== Source ==
Sir William Shelley (1480?–1549) was an English judge.

Life
Born about 1480, he was the eldest son of Sir John Shelley (died 3 Jan. 1526) and his wife Elizabeth (died 31 July 1513), daughter and heir of John de Michelgrove in the parish of Clapham, Sussex. Of the judge's six brothers, one, John, became a knight of the Order of St John, and was killed in defending Rhodes against the Ottoman Turks in 1522; from another, Edward, who is variously given as second, third, or fourth son, came the baronets of Castle Goring, Sussex (created 1806), and Percy Bysshe Shelley, the poet. The youngest brother, John Shelley, died in 1554. The settlement of an estate which he purchased on the dissolution of Sion Monastery led to the lawsuit known as ‘Shelley's case,’ and the decision known as the Rule in Shelley's Case.

Although the eldest son, William was sent to the Inner Temple not to make a profession of law but in order to understand his own affairs, and according to his son it was against his will that he was made serjeant, and judge, by Henry VIII. From the beginning of Henry's reign he appears on commissions of the peace for Sussex and other counties; in 1517 he was autumn reader in the Inner Temple, and about the same time became one of the judges of the sheriff's court in London. In 1520 he was appointed recorder of London, and in May 1521 was placed on the special commission of oyer and terminer to find an indictment against Edward Stafford, 3rd Duke of Buckingham. In the same year he took the degree of the coif.

In 1527 Shelley was raised to the bench as judge of the common pleas, and in 1529 he was sent to demand from Thomas Wolsey the surrender of York House, later Whitehall Palace. Soon afterwards he entertained Henry VIII at Michelgrove.

He was summoned to parliament on 9 August 1529, and again on 27 April 1536. He was hostile to the Protestant Reformation, and is said to have suffered from Thomas Cromwell's antipathy; but his name appears in important state trials of the period: in that of the Carthusian monks and John Fisher (1535), of Weston, Norris, Lord Rochford, and Anne Boleyn (May 1536), and Sir Geoffrey Pole, Sir Edward Neville, and Sir Nicholas Carew (1538–9).

== Directive 1 ==
Copy word for word the passage of the Shelley biography starting at "He was summoned" and ending at "Nicholas Carew (1538–9).".
== Directive 2 ==
According to the Shelley biography, which people were tried in the state trial of May 1536? Name every one of them.
Rely solely on the Shelley biography.

== Dataset content ==
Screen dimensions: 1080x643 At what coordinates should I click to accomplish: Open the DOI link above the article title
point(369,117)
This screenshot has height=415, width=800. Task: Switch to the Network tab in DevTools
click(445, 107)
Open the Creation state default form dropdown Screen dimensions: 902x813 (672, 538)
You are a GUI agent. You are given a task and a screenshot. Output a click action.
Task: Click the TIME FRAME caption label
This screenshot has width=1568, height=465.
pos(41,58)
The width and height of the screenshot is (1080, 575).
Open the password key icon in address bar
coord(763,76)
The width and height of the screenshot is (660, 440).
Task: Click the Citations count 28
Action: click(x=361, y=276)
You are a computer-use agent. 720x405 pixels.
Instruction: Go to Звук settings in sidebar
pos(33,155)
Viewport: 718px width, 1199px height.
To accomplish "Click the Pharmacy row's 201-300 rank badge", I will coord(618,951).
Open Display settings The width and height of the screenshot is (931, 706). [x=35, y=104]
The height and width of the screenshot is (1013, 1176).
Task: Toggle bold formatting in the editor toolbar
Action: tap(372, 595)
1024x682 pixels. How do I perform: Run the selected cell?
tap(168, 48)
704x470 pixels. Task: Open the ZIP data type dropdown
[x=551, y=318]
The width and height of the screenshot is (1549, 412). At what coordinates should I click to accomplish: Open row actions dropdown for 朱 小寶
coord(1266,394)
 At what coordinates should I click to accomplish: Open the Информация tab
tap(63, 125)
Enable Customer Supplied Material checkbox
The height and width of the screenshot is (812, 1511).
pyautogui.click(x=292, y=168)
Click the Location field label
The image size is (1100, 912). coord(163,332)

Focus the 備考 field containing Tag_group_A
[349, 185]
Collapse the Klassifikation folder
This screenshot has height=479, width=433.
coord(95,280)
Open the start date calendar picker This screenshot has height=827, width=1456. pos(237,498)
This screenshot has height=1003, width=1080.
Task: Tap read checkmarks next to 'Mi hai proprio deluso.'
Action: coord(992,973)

== Correct response 1 ==
He was summoned to parliament on 9 August 1529, and again on 27 April 1536. He was hostile to the Protestant Reformation, and is said to have suffered from Thomas Cromwell's antipathy; but his name appears in important state trials of the period: in that of the Carthusian monks and John Fisher (1535), of Weston, Norris, Lord Rochford, and Anne Boleyn (May 1536), and Sir Geoffrey Pole, Sir Edward Neville, and Sir Nicholas Carew (1538–9).

== Correct response 2 ==
Weston, Norris, Lord Rochford, and Anne Boleyn.